Our ROC curve displays an AUC (Area Under the Curve) of nearly 1.0. The dashed blue line represents perfect randomness, with an Area under the curve of 0.5.

Here’s what this means:

True Positive Rate (Y-axis): The TPR is plotted on the y-axis and represents the proportion of positive data points that are correctly considered positive by the model. With TPR at almost 1.0 across all thresholds, it indicates near perfect recall.
False Positive Rate (X-axis): The FPR is plotted on the x-axis and shows the proportion of negative data points that are mistakenly considered positive by the model. Our curve for FPR starts at close to (0,1), which indicates that the FPR is almost perfect.
AUC - Area Under the Curve: FOllowing the above, the AUC for our ROC curve is practically 1.0, which means the model can almost perfectly differentiate between the positive and negative class across all thresholds.

Overall, our logistic regression performed a miniscule step below our Random Forest, which still claims the highest accuracy and scores across the board. Evidently, Supervised Learning is a perfect match with the true labels for our data set.

K-Means Result and Discussion

The results of our K-Means model were not as great as our two supervised models.

With a low silhouette score of .194 (in a range of -1 to 1), we can see our model wasn’t very accurate as a higher score means the clusters were well matched while a score of 0 indicates random matching. However, the Calinski-Harabasz Index Score is high meaning the clusters are more dense and separated. But, with a low Rand Index of .043, this means our data clusterings only agreed on very few pairs of points.

We also found the most optimal amount of clusters by using the elbow method.

kmeans Elbow — Elbow Method for Optimal Clusters

Seen in the chart above, four clusters is the most optimal as that is where the “elbow” in the graph is.

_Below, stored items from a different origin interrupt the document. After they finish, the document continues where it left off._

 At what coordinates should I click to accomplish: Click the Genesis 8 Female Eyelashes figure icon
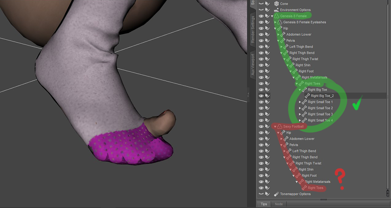(279, 22)
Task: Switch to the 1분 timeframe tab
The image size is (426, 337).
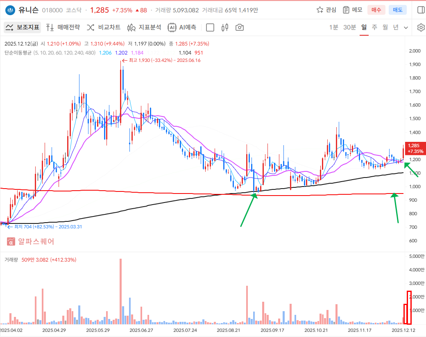Action: pos(334,27)
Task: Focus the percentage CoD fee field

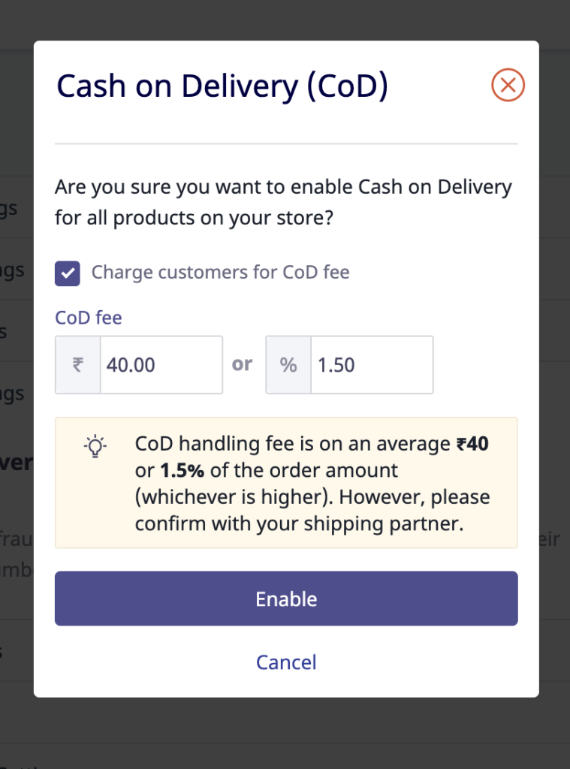Action: tap(371, 365)

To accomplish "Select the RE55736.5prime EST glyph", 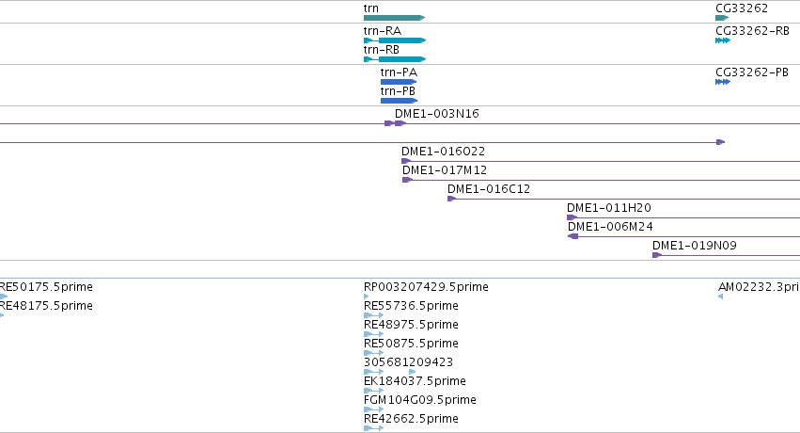I will click(373, 315).
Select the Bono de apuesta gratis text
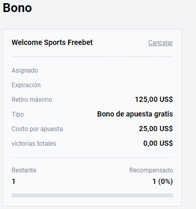The width and height of the screenshot is (196, 209). click(x=135, y=114)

Here is our clustering visualized:

The T-distributed Stochastic Neighbor Embedding (t-SNE) algorithm reduces the dimensionality of the data from eleven PCA dimensions to two dimensions for the purpose of visualization while trying to maintain the high-dimensional structure. Here’s how to interpret the chart:

The data points are colored according to the cluster they belong to, with four different colors representing the four clusters (0, 1, 2, 3). If clusters are clearly separated, it suggests that the KMeans algorithm has found distinct groups within the data. While there is some separation, there’s also some degree of overlap, particularly between the purple and yellow clusters, which suggests that there may be some ambiguity or similarity between the data points in these clusters. It’s important to note that t-SNE is a stochastic algorithm, meaning the exact layout can change each time you run it, though the overall structure should be consistent. The distances between clusters in t-SNE space do not have a meaningful interpretation; for example, one cluster appearing farther away from the others doesn’t necessarily mean it is more distinct in the original high-dimensional space.

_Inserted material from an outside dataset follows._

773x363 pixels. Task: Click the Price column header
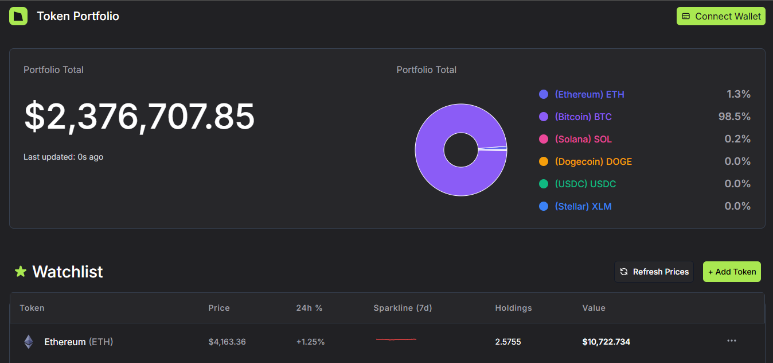coord(219,308)
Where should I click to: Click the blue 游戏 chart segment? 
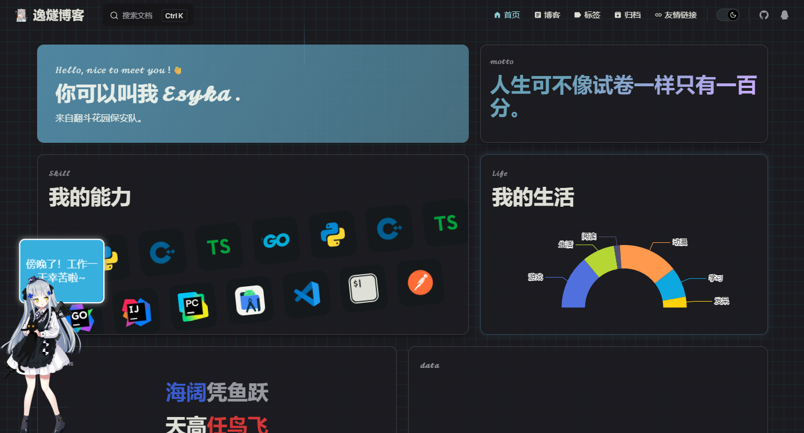[x=578, y=286]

Why K-means performed so poorly

When KMeans clustering does not perform well on a dataset where supervised algorithms have achieved high accuracy, there are several potential reasons for the discrepancy. First, the supervised model has clear guidance on what to predict based on labeled examples. KMeans has no information about the correct output, the algorithm only groups data based on feature similarity. KMeans optimizes for intra-cluster similarity and inter-cluster differences, not for label prediction accuracy. KMeans assumes also clusters are spherical and equally sized, which was not be the case with complex data like solar flare predictions - first, relations may be non linear, and furthermore, the “clusters” were absolutely not equally sized, as there were many more “no flare” occurrences than “flare” occurrences. Overall, this is the result that we expected from KMeans, however it was interesting to see just how differently the models performed.

Conclusion

In conclusion, our project focused on leveraging machine learning techniques to address the critical challenge of accurately predicting solar flares. By utilizing a comprehensive dataset sourced from multiple repositories, we aimed to contribute to the improvement of solar flare forecasting. The methods employed involved data preprocessing using PCA and implementing supervised models such as Random Forests and Logistic Regression, as well as an unsupervised model, K-Means.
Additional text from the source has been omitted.